YOUR OBJECTIVE:
Copy every line of the records below that holds the word "click".

Collected data entries:

____________

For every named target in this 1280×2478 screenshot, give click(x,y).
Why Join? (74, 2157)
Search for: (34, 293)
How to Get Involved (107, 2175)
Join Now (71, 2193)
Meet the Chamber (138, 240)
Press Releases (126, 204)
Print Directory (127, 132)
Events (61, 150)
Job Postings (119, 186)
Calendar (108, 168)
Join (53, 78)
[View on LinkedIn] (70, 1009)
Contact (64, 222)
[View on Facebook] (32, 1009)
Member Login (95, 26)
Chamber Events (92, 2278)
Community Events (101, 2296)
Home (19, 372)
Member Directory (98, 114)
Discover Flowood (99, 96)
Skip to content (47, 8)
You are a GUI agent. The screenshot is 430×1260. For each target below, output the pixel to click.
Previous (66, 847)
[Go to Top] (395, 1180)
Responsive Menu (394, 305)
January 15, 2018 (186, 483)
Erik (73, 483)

____________

EXPECTED ANSWER:
For every named target in this 1280×2478 screenshot, give click(x,y).
You are a GUI agent. The screenshot is 430×1260. For each target below, output the pixel to click.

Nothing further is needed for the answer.